### Directive a:
In the transcript about Berta's killing, in what year was James Neilan appointed U.S. ambassador to Honduras?

### Source document:
And I was like, holy shit. Oh, I listen to voicemail, I was like, oh, my God, oh my God, and I just picked up the phone and called Berta's phone number, not even, you know, thinking thinking twice about it.

[00:16:56]

And and I was just Gustavo, like like, are you OK? Is Berta dead?

[00:17:02]

Yes, she's dead. I'm like, are you sure? You know, are you are you sure?

[00:17:06]

And he's like, yeah, she's she's dead.

[00:17:08]

Karen was the first person to speak directly with Gustavo that night. She could hear that he was crying. And I asked him if he was OK. And he said her dad's dead and she's and I'm I'm OK, but I'm bleeding.

[00:17:23]

And can you please find help? I've been calling people and nobody's been picking up. And, you know, can you send people to the house?

[00:17:28]

I don't know what to do. And then he asked me if you should call the police.

[00:17:32]

And I said, don't call the police, you know, because calling the police in Honduras is like calling the Mafia to a crime scene and you can't trust them.

[00:17:47]

It might sound kind of crazy, you witness a murder, you're alone with the body, and then you go out of your way to avoid calling the police for help. But in Honduras, it's not that crazy. A few months before Berta was killed, a survey funded by the US government suggested that a solid majority of Hondurans simply assumed the police officers were on the payrolls of assassins and other bad guys. Almost no one trusted the cops. These institutions were not at the service of the people, they were at the service of some of their interest, financial or criminal, James Neilan was appointed U.S. ambassador to Honduras in 2014.

[00:18:33]

His priorities had been clearly outlined for him when I arrived in Honduras in August of 2014.

[00:18:41]

And if you'll recall, that was the height of the of the first so-called unaccompanied minors crisis when there were New York Times headlines and and cable news reports of huge numbers of Central Americans, unaccompanied children streaming across our southwest border. And my marching orders as I headed down to Honduras were to were to do something about that.

[00:19:05]

He believed the driving force behind the migration was violence. In 2012, Honduras set a world record. This was the deadliest place ever. If you didn't count countries at war for several years in a row, the country's murder rate was about 16 times higher than in the United States. Honduras wasn't only the murder capital of the world at that time, but I guess you could also label it the impunity capital of the world at that time because very few murders were actually successfully investigated to a conclusion.

[00:19:40]

In other words, it was very rare for someone to actually go to jail for committing murder in Honduras.

[00:19:47]

Everyone knew the Honduran national police had a corruption problem. Local newspapers were full of stories about uniformed officers getting tangled up in drug deals or stealing cars or even committing murders, calls for reform were gathering steam both inside and outside of Honduras just before Berta was killed in 2016, the U.S. embassy, through its weight behind an effort to purge the Honduran police of its dirty cops. The Honduran government called it the Special Commission for the Purge and Transformation of the Honduran National Police.

### Directive b:
From the rows, write out word for word the stretch from the line that contains "Image resolution: width=1024" through the line that contains "Action: (x=834, y=452)", including both of those lines.

### Extracted data:

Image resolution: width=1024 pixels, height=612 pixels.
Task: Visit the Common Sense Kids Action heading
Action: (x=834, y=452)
...
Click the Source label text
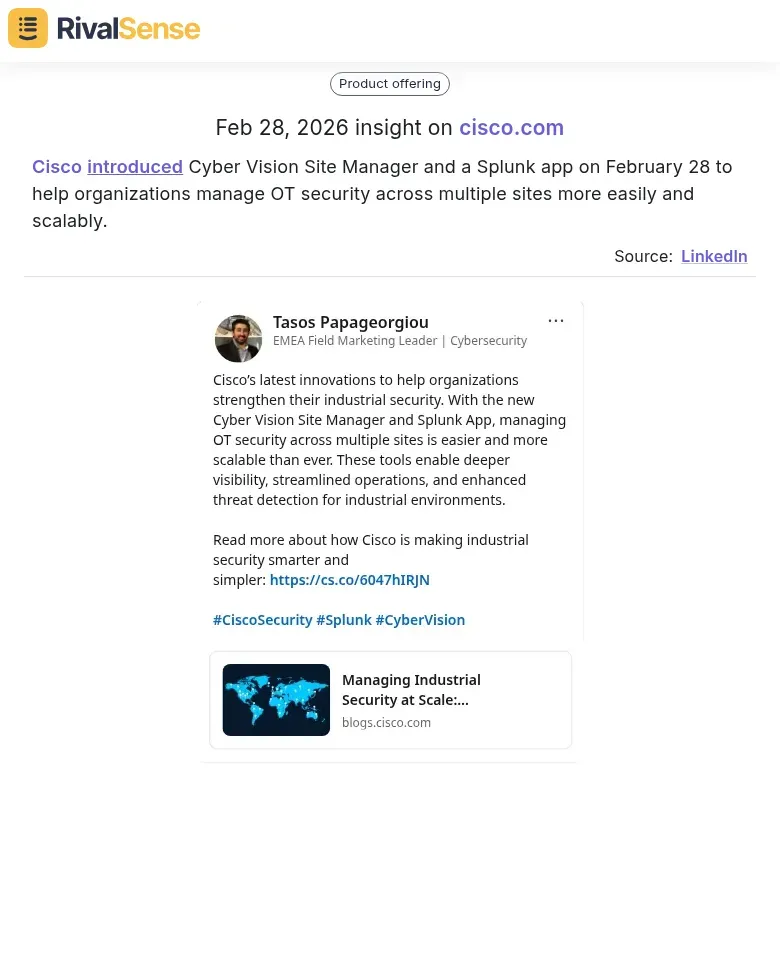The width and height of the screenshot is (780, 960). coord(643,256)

### Exercise answer a:
2014

### Exercise answer b:
Image resolution: width=1024 pixels, height=612 pixels.
Task: Visit the Common Sense Kids Action heading
Action: (x=834, y=452)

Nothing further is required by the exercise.